The League of Women Voters challenged the law as unconstitutional on its face, reasoning that it violates the state Constitution’s suffrage provision by creating a new class of people excluded from voting — those without identification. The court rejected this argument and held that, without other constitutional arguments and/or particular evidence that the photo ID requirement will impose a particular burden, the court could not reject the law. They write:
[W]e emphasize that we do not mean to suggest that, assuming that the constitutional “reasonableness” test applies in this context, no identification requirement for potential voters that the legislature might enact could run afoul of either a facial or an as-applied challenge under Article III. Here, we conclude only that the League has not shown beyond a reasonable doubt that the photo identification requirement is, on its face, “so difficult and inconvenient as to amount to a denial” of the right to vote.
In the end, both the League’s argument as to why the photo identification requirement is, on its face, an unconstitutional “additional qualification,” and the League’s implicit argument that the requirement is constitutionally “unreasonable” under Article III, are not easy to pin down, particularly in light of its concessions. In any case, however, the League fails to make a persuasive argument under the correct legal test and substitutes a nebulous “too onerous” test that lacks meaningful content in this facial challenge.

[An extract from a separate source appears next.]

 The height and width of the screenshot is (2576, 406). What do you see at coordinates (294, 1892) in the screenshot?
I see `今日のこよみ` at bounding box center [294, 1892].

Perhaps the most illuminating part of the decision comes in an extended footnote, in which the court points out that the other challenge pending in state court provides “fact-based evidence” that is lacking in the present case. They also note that even a U.S. Supreme Court case on a similar challenge to a voter ID law did not apply in this case, because that case makes different arguments that a photo ID requirement violates the U.S. Constitution’s Fourteenth Amendment, and “substantially burdens the right to vote.”
All of this signals that at least these three judges would have been more amenable to the other state court challenge on its way, as well as other challenges that provide more evidence of photo ID’s impact. As the Milkwaukee Journal-Sentinel reports, two federal court challenges are also pending, but on hold while the state court cases continue.
After these state court rulings blocked the voter ID law last year, now-Wisconsin Assembly Speaker Robin Vos (R) sought to amend the state’s Constitution law to allow it. Nationwide, studies have found voter ID can disfranchise between 2 and 9 percent of voters, particularly minorities, while the only purpose of requiring the ID is to combat almost nonexistent in-person voter fraud. In Wisconsin, a study found that only 0.00023 percent of votes are the product of such fraud.
Other voter suppression proposals pushed by some state Republicans included eliminating the popular same-day registration program — likely one of the reasons for the state’s remarkable 70.1 percent turnout rate – and replacing a nonpartisan Government Accountability Board with political appointees.